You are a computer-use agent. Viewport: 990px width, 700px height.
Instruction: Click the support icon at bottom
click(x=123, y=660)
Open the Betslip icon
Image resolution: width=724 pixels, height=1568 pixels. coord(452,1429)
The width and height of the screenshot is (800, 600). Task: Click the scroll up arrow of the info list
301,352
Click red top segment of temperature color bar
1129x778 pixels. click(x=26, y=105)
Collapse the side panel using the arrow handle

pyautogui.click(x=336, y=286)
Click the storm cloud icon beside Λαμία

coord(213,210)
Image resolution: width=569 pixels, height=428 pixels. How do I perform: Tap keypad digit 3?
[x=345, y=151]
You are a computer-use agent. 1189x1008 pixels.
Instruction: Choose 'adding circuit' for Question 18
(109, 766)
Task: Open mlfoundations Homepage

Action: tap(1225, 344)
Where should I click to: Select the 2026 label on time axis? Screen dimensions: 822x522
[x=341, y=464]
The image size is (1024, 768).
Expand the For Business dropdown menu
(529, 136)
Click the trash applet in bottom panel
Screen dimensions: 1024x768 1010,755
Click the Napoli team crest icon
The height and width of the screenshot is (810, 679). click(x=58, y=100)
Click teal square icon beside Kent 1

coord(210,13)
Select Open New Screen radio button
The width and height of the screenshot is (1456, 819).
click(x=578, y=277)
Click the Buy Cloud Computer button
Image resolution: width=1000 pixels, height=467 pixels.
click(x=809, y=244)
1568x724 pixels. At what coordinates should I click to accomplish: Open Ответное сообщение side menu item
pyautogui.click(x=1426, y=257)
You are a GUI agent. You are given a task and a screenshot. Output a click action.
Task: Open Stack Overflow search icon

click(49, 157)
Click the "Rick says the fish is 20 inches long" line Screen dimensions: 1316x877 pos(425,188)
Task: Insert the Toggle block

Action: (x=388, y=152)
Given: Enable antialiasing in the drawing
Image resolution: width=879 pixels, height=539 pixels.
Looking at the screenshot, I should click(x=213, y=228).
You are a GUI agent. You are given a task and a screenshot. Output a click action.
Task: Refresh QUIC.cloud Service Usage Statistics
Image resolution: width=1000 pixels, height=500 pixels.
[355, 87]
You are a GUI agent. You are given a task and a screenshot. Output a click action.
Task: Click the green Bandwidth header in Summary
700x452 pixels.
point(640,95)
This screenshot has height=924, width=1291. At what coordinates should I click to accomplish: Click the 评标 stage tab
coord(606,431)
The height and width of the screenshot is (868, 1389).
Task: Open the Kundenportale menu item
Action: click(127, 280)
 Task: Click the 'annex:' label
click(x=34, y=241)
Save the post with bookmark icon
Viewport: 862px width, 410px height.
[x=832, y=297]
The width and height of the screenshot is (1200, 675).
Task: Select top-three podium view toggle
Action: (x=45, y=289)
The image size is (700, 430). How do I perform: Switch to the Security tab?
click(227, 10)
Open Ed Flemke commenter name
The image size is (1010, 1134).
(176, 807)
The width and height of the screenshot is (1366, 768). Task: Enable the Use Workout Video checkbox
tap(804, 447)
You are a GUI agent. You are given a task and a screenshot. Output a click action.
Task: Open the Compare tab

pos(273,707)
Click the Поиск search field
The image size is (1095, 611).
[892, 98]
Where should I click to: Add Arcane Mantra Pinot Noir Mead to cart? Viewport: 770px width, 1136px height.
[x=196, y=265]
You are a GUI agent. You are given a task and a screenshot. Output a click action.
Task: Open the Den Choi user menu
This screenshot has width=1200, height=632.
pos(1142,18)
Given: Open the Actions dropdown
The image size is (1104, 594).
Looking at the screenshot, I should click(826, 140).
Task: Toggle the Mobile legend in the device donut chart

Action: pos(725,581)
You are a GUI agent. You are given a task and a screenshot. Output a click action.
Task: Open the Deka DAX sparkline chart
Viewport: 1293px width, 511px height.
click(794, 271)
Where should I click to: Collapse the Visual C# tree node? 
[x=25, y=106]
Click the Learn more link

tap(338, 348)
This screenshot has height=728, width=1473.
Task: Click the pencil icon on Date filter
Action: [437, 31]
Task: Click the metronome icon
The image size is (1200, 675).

◆ Task item
When you reach the line with "The width and height of the screenshot is (800, 600)." in the records above, start writing out lines exactly, and stop once the line with "You are a computer-use agent. 1189x1008" has been written; include nothing else.

◆ Response
The width and height of the screenshot is (800, 600). Task: Click the scroll up arrow of the info list
301,352
Click red top segment of temperature color bar
1129x778 pixels. click(x=26, y=105)
Collapse the side panel using the arrow handle

pyautogui.click(x=336, y=286)
Click the storm cloud icon beside Λαμία

coord(213,210)
Image resolution: width=569 pixels, height=428 pixels. How do I perform: Tap keypad digit 3?
[x=345, y=151]
You are a computer-use agent. 1189x1008 pixels.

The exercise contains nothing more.